Already, six major data havens in the United States, England and Australia have reformatted their online databases to demonstrate the power of DSTP's distributed data protocol, sponsors said.
"The Internet is very powerful for sharing text, images and sounds, but it has fallen behind in its original purpose that is, exchanging raw data between researchers," said Georg Reinhart, a visiting research scientist in mathematics, statistics and computer science at the UI at Chicago. "Our infrastructure, called the Data Space Transfer Protocol, enables the next generation of Web data mining."
The overwhelming success of HTTP has turned the Internet into little more than a means of distributing multimedia documents, Reinhart said. Using HTTP exclusively, the Web now houses massive amounts of online data. But since HTTP does not provide a format for data, everybody has made up their own incompatible Web page formats, thereby making it impossible to transparently share engineering research data.
DSTP, developed with Emory Creel at the National Center for Data Mining, aims "to unify the way data is stored online, thereby enabling multiple separate databases to be mined by researchers without their having to do anything but formulate their queries," said Reinhart.
With more and more researchers gaining access to broadband backbone interconnections, pent-up demand exists for such a spec. Cooperating researchers have always been able to translate data among various formats and share their research results but only after long downloads and reformatting.

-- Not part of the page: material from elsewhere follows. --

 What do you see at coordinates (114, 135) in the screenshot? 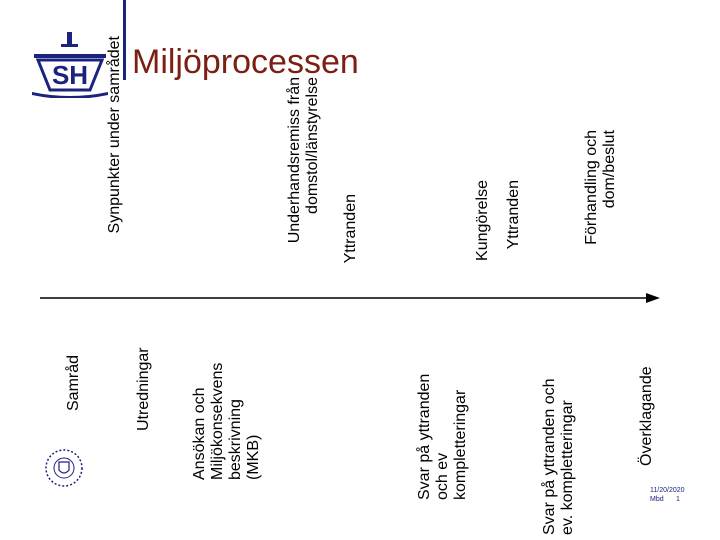
I see `label-synpunkter: Synpunkter under samrådet` at bounding box center [114, 135].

With more and more researchers putting their data online, a common format would enable everyone to query the same worldwide database in real-time, without the slow downloads and format translations.

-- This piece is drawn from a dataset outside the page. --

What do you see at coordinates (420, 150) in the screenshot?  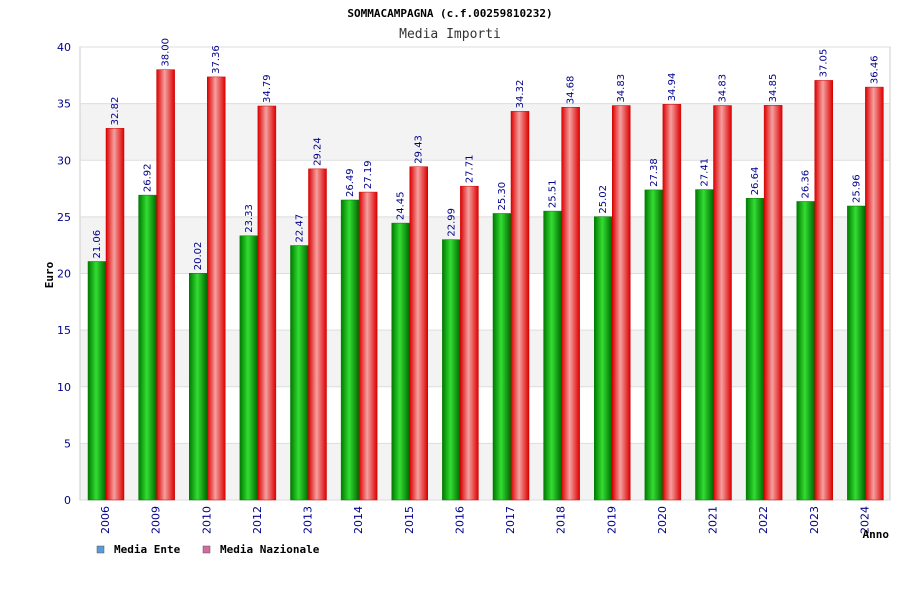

"DSTP standardizes the way raw data is shared, the same way HTTP revolutionized the way hypertext documents are shared," said Reinhart. "Researchers can search, analyze and draw conclusions from multiple databases simultaneously in real-time even if the databases contain different types of data."
He predicts DSTP will motivate widely scattered and unrelated researchers worldwide to post their data in a globally accessible format. A demonstration of the standard can be found at www.dataspaceweb.net, where it is possible to download a free client/server software package (available for Linux, Macintosh, Unix and Windows). In addition, there is an online demonstration using six widely separated databases in DSTP format.
DSTP standardizes the manner in which data is distributed, queried and retrieved by providing a "data column" template permitting correlation studies among databases without relocating or translating them. Data columns that are widely separated on different servers can be temporarily unified with a specific Universal Correlation Key. Like the primary key attribute in a traditional database, this key is unique and thus can unify distributed databases under the direction of a DSTP server.
The DSTP's closest kin is perhaps the Network News Transfer Protocol (NNTP), which permits news articles on different servers to be uniformly presented in a common query window. Software marrying the DSTP client to the DSTP server uses commands modeled after NNTP. In particular, a DSTP server links a client program with diverse data columns from different databases, but does not relocate the raw data. It remains in its original location and does not need to be transferred.